Add in financial pressures, disrupted routines, family gatherings or lack of them, the alcohol, and the cold, dark and rain, and it’s little wonder that almost a third of people with mental health problems feel unable to cope at Christmas.
With one in three people in Scotland experiencing mental ill-health every year, that’s a lot of people struggling.
The expectation that everyone is jolly at this ‘most wonderful time of the year’ only drives salt into wounds.
Scott was one of 784 people who died by suicide in Scotland in 2018. It was a significant increase on the 680 deaths by suicide in 2017.
In the wake of his death, a lot of well-meaning individuals called on people experiencing similar feelings of despair to reach out and speak to someone. It is the first step to getting help, they said.
Up to a point, they were right – lives have been saved when those in crisis have called the Samaritans, visited their local A&E or spoken to a close friend or family member.
Stigma should not be a barrier to healthcare, so it was heartening to see these conversations happening.
But as the same, simplistic message was pumped out again and again, my resentment grew. It wasn’t like Scott had stayed silent.
There comes a point when the exhortation to ‘seek help’ starts to look like a virtue-signalling way to shift responsibility.
The obligation for fixing the mental health crisis shouldn’t rest with people in the middle of some of the worst moments of their life.
I’ve experienced what it’s like to ask for help. It was frustrating, bordering on Kafkaesque.
The system was plagued with dead ends, bureaucracy and paths that peter out just as I thought I was headed the right way.
I’m university-educated, pretty tenacious, and am lucky enough to have very strong social support systems around me but navigating NHS mental healthcare took exactly the sort of clear-headed determination that I wasn’t feeling.
In the last year, Scott’s family have set up a charity with the aim of making sure people can access the support they need, when they need it.
Explaining the impetus behind their campaign, Scott’s brother Grant says: “If you go to the hospital with a broken leg, you wouldn’t expect to be sent away with some paracetamol and be told that they’ll put you on a waiting list for an appointment for treatment in six months’ time, so why should we accept that for mental health issues?”
When I hit a bout of anxiety a couple of years back – the sort where panic attacks come with a side of howling existential dread and pins and needles in my face – I gained personal experience of the gatekeeping that stops people even getting on that waiting list.
Having seen my GP, I Ieft clutching a handful of tissues, a prescription for some pills and a leaflet with a phone number to call that would allow me to refer myself to the Glasgow mental health team.

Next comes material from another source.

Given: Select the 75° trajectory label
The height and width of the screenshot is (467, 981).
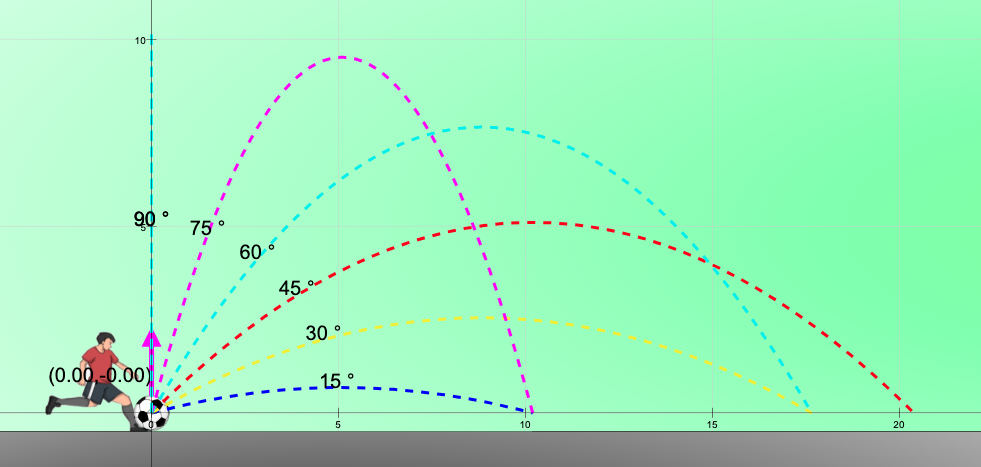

There the games began.
The very nice woman on the end of the phone told me that, no, this wasn’t the line to make an appointment, but rather the line that allowed me to request an assessment to see if I qualified for an appointment.
Someone would phone me in the next couple of weeks, she promised, but she couldn’t tell me what time or even what day that might be.
The call finally came when I was at my desk in work. I let it go to answer machine and called them back as soon as I had some space. Which put me back at the start of the cycle.
When I didn’t answer the next phonecall, which arrived as I was on the top deck of a bus, I was recorded as having refused to engage.
I know I’m not alone. Friends who’ve tussled with the system, none of them wealthy or benefiting from health insurance, have been forced to scrimp and save to access private appointments.
Figures released this month show that 1,619 children and young people were rejected from child and adolescent mental health services (CAMHS) in the last quarter.
Only 64.5 per cent of children and young people were seen by CAMHS within the 18-week target, down from 69.7 per cent in the previous quarter.
The Scottish Government says that improving mental health is a priority.
Launching its ten-year strategy in 2017, then minister for mental health Maureen Watt said that “we must prevent and treat mental health problems with the same commitment, passion and drive as we do with physical health problems”.
It is very clear that we have a long way to go to achieve that.
Until we make sure that help is actually available when someone asks, we will continue to lose friends and family, people we love.